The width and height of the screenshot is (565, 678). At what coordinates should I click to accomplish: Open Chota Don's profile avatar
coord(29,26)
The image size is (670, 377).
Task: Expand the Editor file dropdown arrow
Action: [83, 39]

---

## Required work:
The job here is to write out all the entries again exactly.

## Written reply:
The width and height of the screenshot is (565, 678). At what coordinates should I click to accomplish: Open Chota Don's profile avatar
coord(29,26)
The image size is (670, 377).
Task: Expand the Editor file dropdown arrow
Action: [83, 39]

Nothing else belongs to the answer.